Jacques Bichot : « Il faut vraiment clarifier les relations entre l’État et la Sécurité sociale »

Jacques Bichot

Jacques Bichot fait le point sur les déficits publics et le budget de la Sécurité sociale et aborde sans tabous les questions de l'hôpital et des urgences.

Les députés ont entamé, hier, l’examen du projet de loi de finances 2020 sur la Sécurité sociale. On y retrouve quelques bonnes nouvelles, comme l’indexation des retraites sur l’inflation. Cependant, le retour à l’équilibre promis pour 2019 est repoussé à 2023, avec un déficit de 5,1 milliards d’euros l’an prochain. Comment peut-on expliquer cela ?

Le budget de la Sécurité sociale est, en réalité, une fiction. Il y a un budget global de l’État, de la Sécurité sociale et des collectivités départementales. Entre ces trois catégories d’acteurs, il y a un système de vases communicants. Le déficit apparaît là où on a envie qu’il apparaisse. Au gré des négociations et des transactions, il apparaît d’un côté ou de l’autre.
Il n’y a pas vraiment de raison économique au déficit de la Sécurité sociale en lui-même tel qu’on le fait apparaître légalement.
La réalité légale et la réalité économique ne coïncident pas, car il y a une quantité de dépenses de la Sécurité sociale qui sont prises en charge par l’État. Selon qu’elles diminuent ou qu’elles augmentent, les déficits apparaissent d’un côté ou de l’autre. Le même petit jeu se joue entre les différentes branches de la Sécurité sociale.

De tout bord politique, les reproches fusent à propos des hôpitaux. La progression des dépenses de santé resterait limitée à 2,3 % alors qu’elles sont normalement de l’ordre de 4,5 %. Qu’en pensez-vous ?
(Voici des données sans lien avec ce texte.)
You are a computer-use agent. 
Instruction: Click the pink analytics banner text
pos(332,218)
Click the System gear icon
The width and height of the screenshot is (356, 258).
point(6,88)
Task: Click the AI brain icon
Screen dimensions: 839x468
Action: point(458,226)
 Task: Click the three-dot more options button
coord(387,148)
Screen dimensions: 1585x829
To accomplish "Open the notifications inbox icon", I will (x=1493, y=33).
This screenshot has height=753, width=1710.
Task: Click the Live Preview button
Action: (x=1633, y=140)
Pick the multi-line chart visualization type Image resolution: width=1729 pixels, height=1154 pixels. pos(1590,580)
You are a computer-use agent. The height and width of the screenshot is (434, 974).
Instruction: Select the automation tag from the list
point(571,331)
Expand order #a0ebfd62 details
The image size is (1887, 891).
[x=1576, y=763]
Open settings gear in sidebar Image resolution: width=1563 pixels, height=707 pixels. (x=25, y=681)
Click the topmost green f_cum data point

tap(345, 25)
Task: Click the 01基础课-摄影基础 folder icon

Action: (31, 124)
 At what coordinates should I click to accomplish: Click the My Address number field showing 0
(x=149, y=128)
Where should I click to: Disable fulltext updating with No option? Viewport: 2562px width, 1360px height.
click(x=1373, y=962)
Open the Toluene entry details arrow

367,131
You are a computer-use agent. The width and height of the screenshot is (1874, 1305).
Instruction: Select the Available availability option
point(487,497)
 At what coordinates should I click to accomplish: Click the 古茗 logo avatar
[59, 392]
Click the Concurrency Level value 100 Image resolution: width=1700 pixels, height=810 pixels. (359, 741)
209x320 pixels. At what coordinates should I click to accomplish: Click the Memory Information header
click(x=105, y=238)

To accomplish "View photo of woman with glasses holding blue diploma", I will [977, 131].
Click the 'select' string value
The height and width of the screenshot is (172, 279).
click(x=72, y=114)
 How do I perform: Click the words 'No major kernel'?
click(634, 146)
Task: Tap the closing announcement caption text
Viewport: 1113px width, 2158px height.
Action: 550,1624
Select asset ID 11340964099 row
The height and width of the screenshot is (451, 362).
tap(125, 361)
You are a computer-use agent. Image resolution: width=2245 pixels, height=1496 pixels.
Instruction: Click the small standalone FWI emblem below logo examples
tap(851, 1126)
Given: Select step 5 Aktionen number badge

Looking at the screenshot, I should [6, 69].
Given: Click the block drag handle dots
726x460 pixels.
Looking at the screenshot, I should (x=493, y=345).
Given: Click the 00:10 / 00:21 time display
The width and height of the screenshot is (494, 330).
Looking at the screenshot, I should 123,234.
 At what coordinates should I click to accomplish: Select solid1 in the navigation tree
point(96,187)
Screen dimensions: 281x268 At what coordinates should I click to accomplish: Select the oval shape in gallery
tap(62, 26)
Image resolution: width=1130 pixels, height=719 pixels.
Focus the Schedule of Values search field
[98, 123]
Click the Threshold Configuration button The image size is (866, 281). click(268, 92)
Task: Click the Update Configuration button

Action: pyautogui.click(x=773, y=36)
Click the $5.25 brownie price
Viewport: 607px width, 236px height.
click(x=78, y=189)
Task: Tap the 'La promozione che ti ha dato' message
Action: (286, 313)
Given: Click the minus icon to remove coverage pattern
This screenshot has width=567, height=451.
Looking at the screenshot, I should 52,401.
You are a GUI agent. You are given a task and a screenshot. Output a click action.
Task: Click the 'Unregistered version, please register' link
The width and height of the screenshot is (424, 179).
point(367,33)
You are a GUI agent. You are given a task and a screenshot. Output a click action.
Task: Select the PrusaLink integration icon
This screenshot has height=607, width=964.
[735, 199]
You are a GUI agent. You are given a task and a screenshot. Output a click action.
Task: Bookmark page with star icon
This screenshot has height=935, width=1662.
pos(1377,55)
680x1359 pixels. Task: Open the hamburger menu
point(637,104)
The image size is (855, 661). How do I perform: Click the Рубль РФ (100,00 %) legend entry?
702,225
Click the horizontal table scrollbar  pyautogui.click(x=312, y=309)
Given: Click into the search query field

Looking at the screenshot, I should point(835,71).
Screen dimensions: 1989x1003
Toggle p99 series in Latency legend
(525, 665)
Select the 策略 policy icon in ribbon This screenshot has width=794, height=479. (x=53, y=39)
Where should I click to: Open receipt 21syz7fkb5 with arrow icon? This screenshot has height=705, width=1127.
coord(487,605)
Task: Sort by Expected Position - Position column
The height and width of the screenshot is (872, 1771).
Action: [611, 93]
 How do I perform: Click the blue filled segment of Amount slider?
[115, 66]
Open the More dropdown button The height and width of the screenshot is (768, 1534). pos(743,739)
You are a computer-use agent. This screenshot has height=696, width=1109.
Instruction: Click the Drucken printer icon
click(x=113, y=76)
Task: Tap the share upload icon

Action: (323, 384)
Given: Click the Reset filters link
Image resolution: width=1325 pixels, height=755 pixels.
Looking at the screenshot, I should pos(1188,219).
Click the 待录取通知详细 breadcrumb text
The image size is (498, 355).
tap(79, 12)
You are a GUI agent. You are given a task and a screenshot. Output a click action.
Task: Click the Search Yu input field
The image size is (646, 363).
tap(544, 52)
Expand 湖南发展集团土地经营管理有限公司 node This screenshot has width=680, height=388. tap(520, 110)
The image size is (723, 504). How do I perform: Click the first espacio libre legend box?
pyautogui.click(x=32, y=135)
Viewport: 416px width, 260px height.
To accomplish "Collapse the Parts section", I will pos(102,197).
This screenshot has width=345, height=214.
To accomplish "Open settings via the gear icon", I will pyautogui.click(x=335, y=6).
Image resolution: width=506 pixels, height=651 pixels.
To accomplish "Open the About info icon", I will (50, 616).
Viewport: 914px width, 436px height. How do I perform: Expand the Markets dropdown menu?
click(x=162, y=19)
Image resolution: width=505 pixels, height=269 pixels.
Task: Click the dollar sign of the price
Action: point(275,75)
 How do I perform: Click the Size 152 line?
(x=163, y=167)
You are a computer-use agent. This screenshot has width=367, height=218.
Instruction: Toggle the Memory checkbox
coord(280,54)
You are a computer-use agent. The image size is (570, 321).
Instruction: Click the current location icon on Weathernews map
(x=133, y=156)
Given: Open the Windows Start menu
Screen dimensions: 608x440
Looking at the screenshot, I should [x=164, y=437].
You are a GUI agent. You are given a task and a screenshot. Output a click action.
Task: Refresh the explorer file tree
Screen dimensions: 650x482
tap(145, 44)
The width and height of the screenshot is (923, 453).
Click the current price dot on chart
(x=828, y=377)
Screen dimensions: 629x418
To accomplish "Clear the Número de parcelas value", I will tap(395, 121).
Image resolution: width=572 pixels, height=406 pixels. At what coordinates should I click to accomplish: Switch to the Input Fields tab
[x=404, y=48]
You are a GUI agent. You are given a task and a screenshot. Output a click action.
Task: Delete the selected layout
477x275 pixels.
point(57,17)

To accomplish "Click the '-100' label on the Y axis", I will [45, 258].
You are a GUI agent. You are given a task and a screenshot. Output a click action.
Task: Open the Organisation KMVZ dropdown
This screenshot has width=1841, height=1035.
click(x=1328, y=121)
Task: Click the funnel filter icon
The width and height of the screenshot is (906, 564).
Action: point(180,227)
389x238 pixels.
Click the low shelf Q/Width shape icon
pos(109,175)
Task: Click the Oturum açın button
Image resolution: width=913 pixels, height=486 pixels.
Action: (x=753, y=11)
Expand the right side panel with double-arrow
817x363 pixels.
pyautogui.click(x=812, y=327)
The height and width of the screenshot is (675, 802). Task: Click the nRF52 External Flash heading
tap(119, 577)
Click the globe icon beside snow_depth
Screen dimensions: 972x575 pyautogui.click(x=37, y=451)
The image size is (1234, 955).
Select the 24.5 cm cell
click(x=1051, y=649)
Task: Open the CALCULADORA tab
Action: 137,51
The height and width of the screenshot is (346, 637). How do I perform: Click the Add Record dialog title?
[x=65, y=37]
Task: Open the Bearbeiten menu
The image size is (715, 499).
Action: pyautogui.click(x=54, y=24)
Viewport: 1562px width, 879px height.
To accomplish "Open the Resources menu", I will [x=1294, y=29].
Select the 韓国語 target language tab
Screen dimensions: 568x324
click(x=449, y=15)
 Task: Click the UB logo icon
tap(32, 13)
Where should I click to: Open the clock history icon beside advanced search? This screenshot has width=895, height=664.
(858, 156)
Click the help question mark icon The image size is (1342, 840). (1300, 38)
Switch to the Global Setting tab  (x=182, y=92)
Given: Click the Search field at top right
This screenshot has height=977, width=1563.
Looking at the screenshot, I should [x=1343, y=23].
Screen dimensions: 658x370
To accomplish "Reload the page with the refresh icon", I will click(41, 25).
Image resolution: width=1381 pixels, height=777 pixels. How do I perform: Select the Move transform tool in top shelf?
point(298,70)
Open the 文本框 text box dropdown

La question des urgences est récurrente. Elle dure depuis des années. Personne ne s’en saisit de manière habile. Il faudrait, évidemment, faire en sorte que les urgences arrêtent d’être le déversoir automatique de toute personne qui a un problème et qui n’arrive pas à décrocher le numéro de téléphone d’un médecin dans le quart d’heure qui suit. Malheureusement, on n’a pas l’impression que ce problème grave soit pris à bras-le-corps.
Au niveau du fonctionnement des hôpitaux, on a malheureusement l’enlisement dans un système bureaucratique avec des corps jaloux de leurs différentes compétences. La gestion hospitalière est trop onéreuse par rapport aux résultats. Je donnerai simplement un exemple concret. Pendant des années, nous avons eu une politique de réduction du nombre de lits. On a utilisé une partie du potentiel productif de soins avec cette politique du nombre de lits, comme si, en réduisant le nombre de lits, on allait réduire le montant des dépenses. Ce n’est pas vrai. C’est une idée enfantine ! Les gens vont être soignés de toute manière. S’ils ne sont pas soignés sous forme d’une hospitalisation, on va les ramener chez eux puis les reprendre à l’hôpital, et ainsi de suite.
D’ailleurs, un des points de dépense de la Sécurité sociale qui augmente le plus est celui des transports. Il faut des ambulances ou des taxis pour les emmener à l’hôpital d’où ils vont et viennent plutôt que de les laisser à l’hôpital d’où ils sortiraient guéris de leur maladie probablement plus vite en y étant traités complètement.
La sélection et le tri qui donnent les meilleurs résultats ne s’effectuent pas. La politique de numerus clausus qui a été mise en place, il y a à peu près une vingtaine d’années pour les promotions de médecins, est également un problème important. En revanche, on ne peut pas accuser directement les pouvoirs publics actuels pour ce point. La France manque de médecins. Certains hôpitaux français fonctionnent grâce à l’aide de médecins venus de pays du tiers-monde. En général, ils ne sont pas trop mécontents d’être là, puisqu’ils sont mieux payés que chez eux. Mais pendant ce temps-là, des gens manquent cruellement de médecins dans le tiers-monde. Tout cela parce que l’État a eu l’idée stupide qu’en produisant moins de médecins, on aurait moins de dépenses de santé. Quand on veut un système productif, qui marche correctement, on ne limite pas le nombre de producteurs, on essaye au contraire de mettre en place un appareil productif le meilleur possible et de faire jouer la concurrence entre les établissements pour que les prix ne s’envolent pas ; on n’a fait ni l’un ni l’autre.
Je pense que le plus urgent, en l’état actuel, serait de clarifier les choses entre l’État et la Sécurité sociale. Le flou actuel n’est bon ni pour l’État, ni pour la Sécurité sociale, ni pour les Français.